Health minister Dr Mboi had served as secretary of Indonesia's National AIDS Commission, and is now Chair of the Global Fund to fight AIDS, TB and Malaria.
Presenter: Sen Lam
Speaker: Dr. Nafsiah Mboi, Chair of the Board of the Global Fund and Minister of Health, Indonesia
MBOI: First of all, of course, the Global Fund, it's an international financing institution to fight AIDS, TB and malaria and programs are planned and carried out with country partners, so we don't have our own "programs". So everything is being done in partnership and some of the other characteristics are transparency, accountability, constant learning and resource-based funding, working with technical partners, like WHO, Stop TB, UNAIDS etc. In total 1.25 million people are now receiving an anti-retroviral treatment in Asia and the Pacific, and of those, 850,000 are from programs supported by the Global Fund and over the next (indistinct) years, the Global Fund expects to invest 2.9 billion US dollars in our region.
LAM: And speaking as Indonesia's Health Minister, how is that Global Fund partnership benefiting your nation's response to HIV/AIDS?
MBOI: Excellent.

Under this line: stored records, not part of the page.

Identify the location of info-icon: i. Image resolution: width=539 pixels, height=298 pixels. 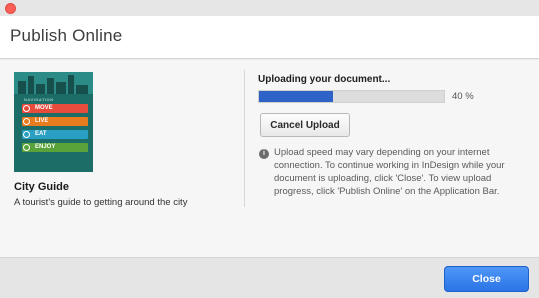
(264, 154).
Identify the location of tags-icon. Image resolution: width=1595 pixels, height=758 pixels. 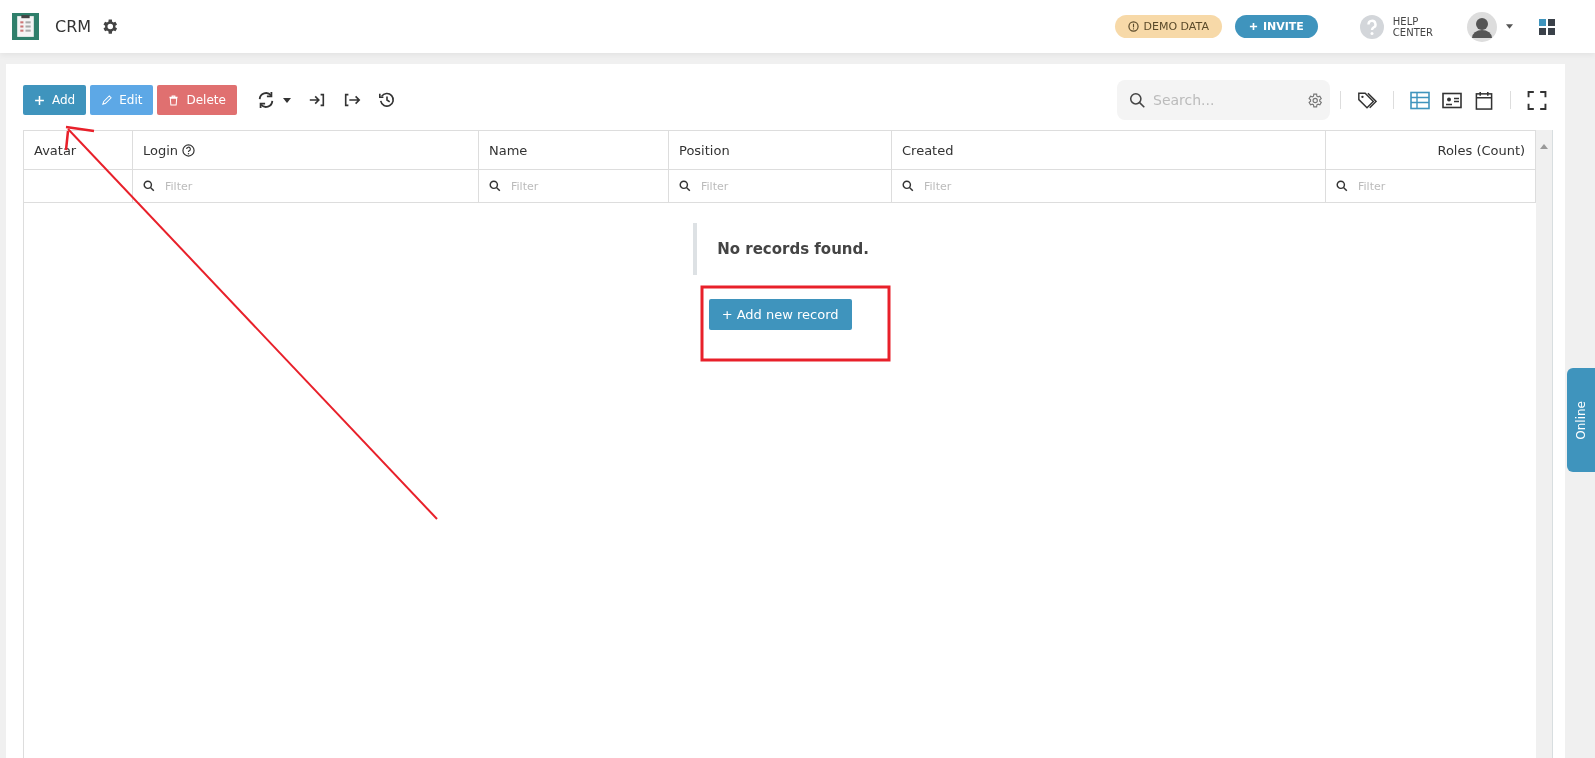
(1367, 100).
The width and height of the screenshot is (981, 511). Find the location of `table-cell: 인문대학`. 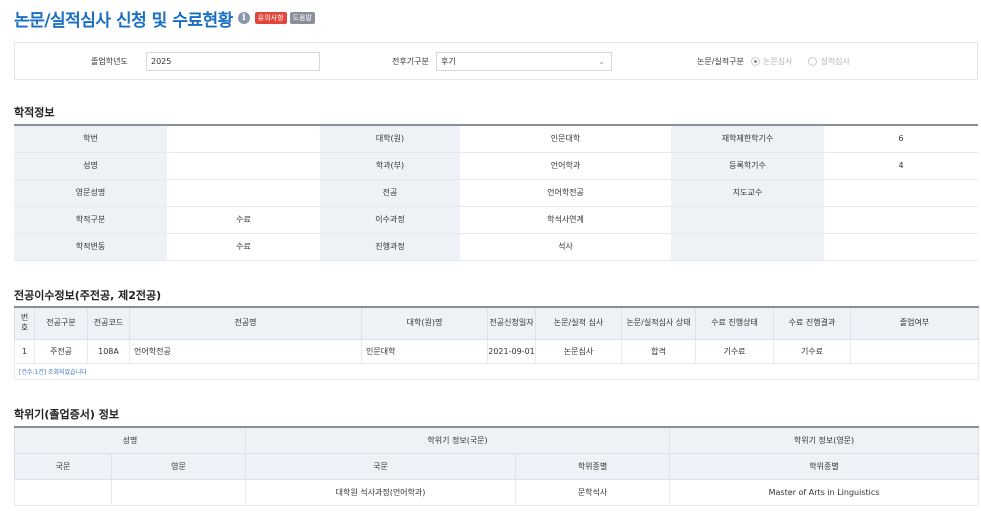

table-cell: 인문대학 is located at coordinates (424, 351).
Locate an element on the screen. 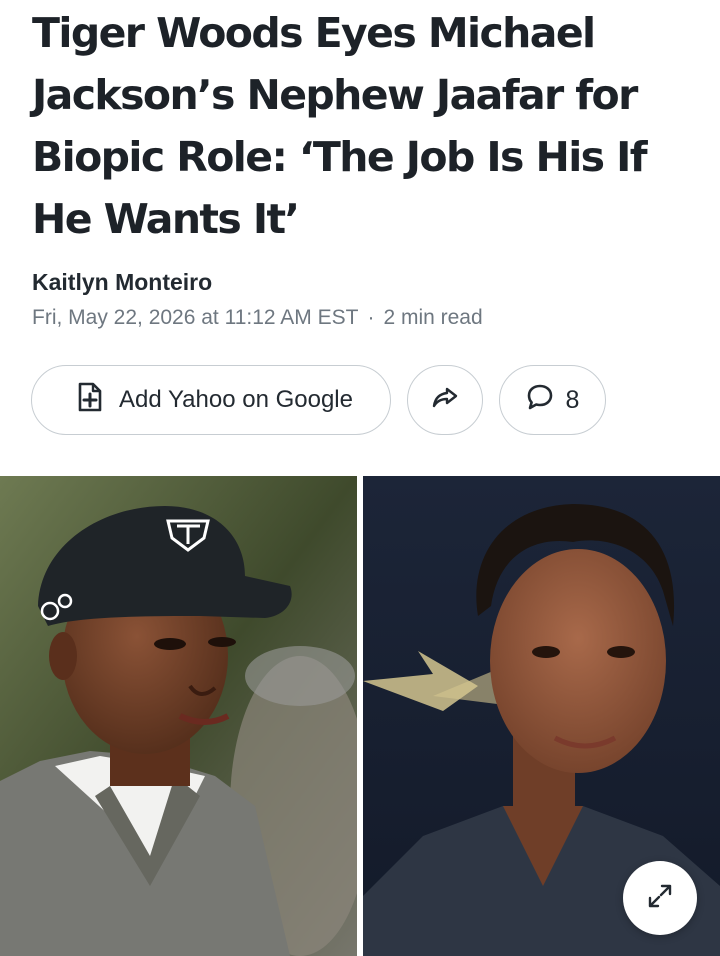  publish-date: Fri, May 22, 2026 at 11:12 AM EST is located at coordinates (196, 318).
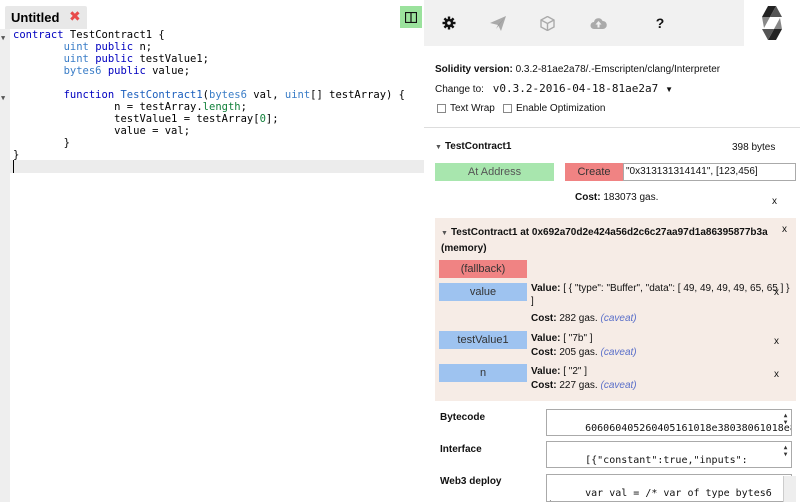  I want to click on create-args-input: "0x313131314141", [123,456], so click(710, 172).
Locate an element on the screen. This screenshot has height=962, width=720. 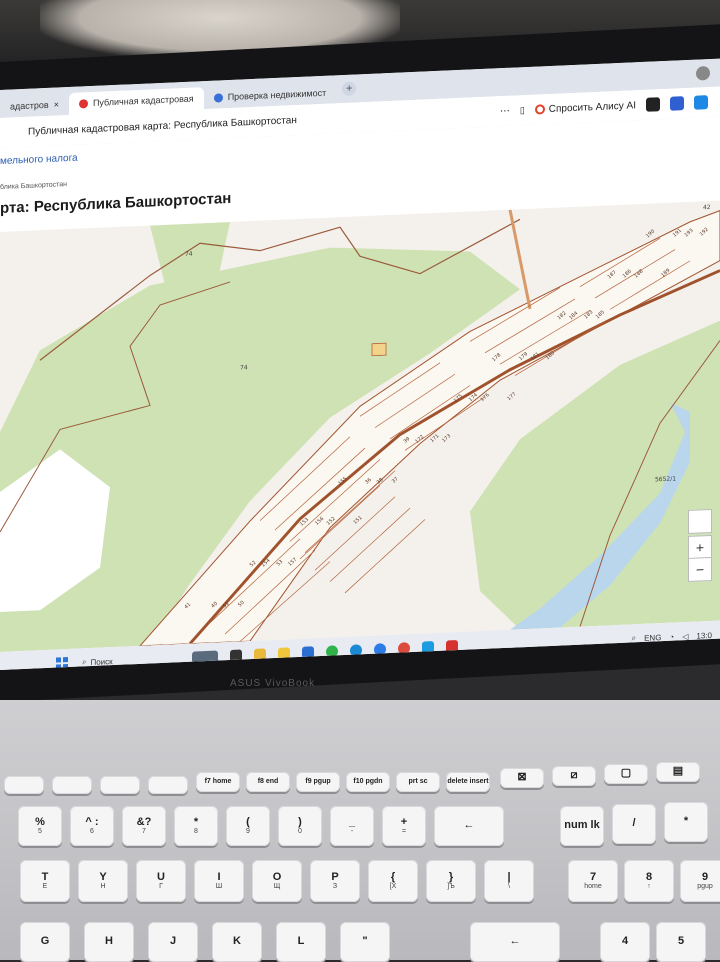
land-tax-link: мельного налога is located at coordinates (39, 160).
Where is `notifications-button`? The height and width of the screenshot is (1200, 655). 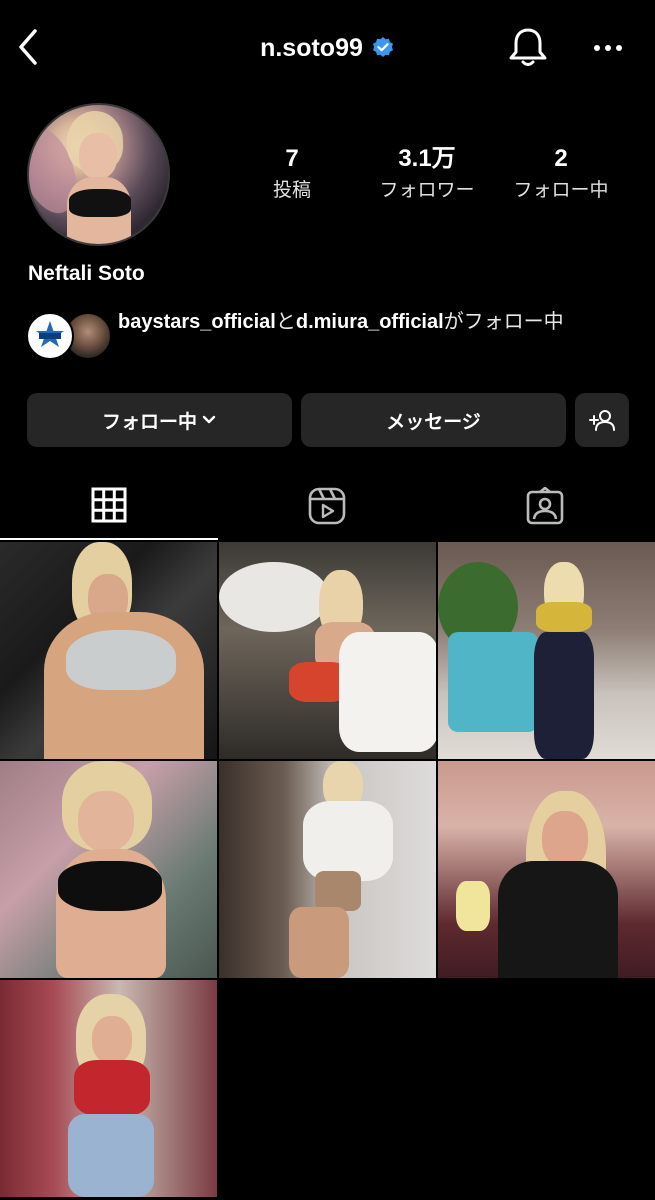 notifications-button is located at coordinates (528, 47).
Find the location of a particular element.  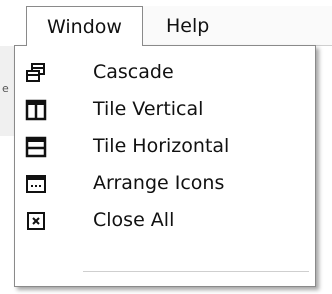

In the beginning, when the government couldn't care less about HIV, nobody wanted to touch it with a 10 foot pole, we had to depend on our partners and Australia is among one, the United States, but Global Fund is indeed the largest funding provided for our fight against HIV and AIDS. They have good results, an increase in the number of people tested. For instance, in 2006, you only had 100 (indistinct) sites, but in 2013, we had ten times more, 1,062, only 71,000 people were tested in 2006, in 2013, one million, more than one million.
LAM: How do you think the Indonesian government managed to achieve this, particularly your Health Ministry. What are some of the factors here?
MBOI: First of all, since the beginning, we worked very closely with the key affected populations. In 2006-2007, when I became Secretary of the National AIDS Commission, the first thing we did was facilitating the formation of networks of sex workers, gay, transgenders and men who have sex with men, organisation of people who inject drugs, organisation of positive people and positive women. The second one was harm reduction. In that time in 2006, we had a very high prevalence among people who inject drugs, in some areas, it came up to 64 percent positive, so we had to fight to be able to have a harm reduction accepted.
LAM: But how do you balance that, because a major theme, of course, of AIDS 2014 is that of stigma, particularly in the Asia-Pacific region. So how do you encourage drug users to come forward to be tested, when drug taking is a punishable capital offence?
MBOI: That's an excellent question. First of all, of course, it is very important to work with the people themselves, so I told that they facilitated the formation of the networks of people who inject drugs and provided funding for their organisation, from national to local government. And secondly, we had to this multi-factoral approach as the National AIDS Commission, including working with the police, the National Narcotics Squad, the law, so people who were in prison, were also tested and treated.
In the beginning, indeed, it was very difficult in 2000 and up to 2006. So I said, OK what do we want to do? We have 320,000 young people who are injecting drugs. What do we want to do? Do we want to kill them or do we want to save them?
LAM: So have you managed to get the law enforcement authorities on board, for instance, with the sex workers, are they no longer harassing them?
MBOI: Well, there are still people who are harassing people, but the policy, the national policy, they have the right to have access to harm reduction activities, to needle and syringe exchange programs, as well as the methadone and to treatment. So that's what the law says, that's what the policy is, and we keep on working with the law enforcement people to respect that.
LAM: Speaking as Indonesia's Health Minister, do you think your nation is heading in the right direction, where the HIV response is concerned?
MBOI: Yes, definitely yes. All our data shows that. We're not yet happy, because we would like to see more progress, but at the moment, and I will be sharing that in Melbourne, we see very, very good results indeed.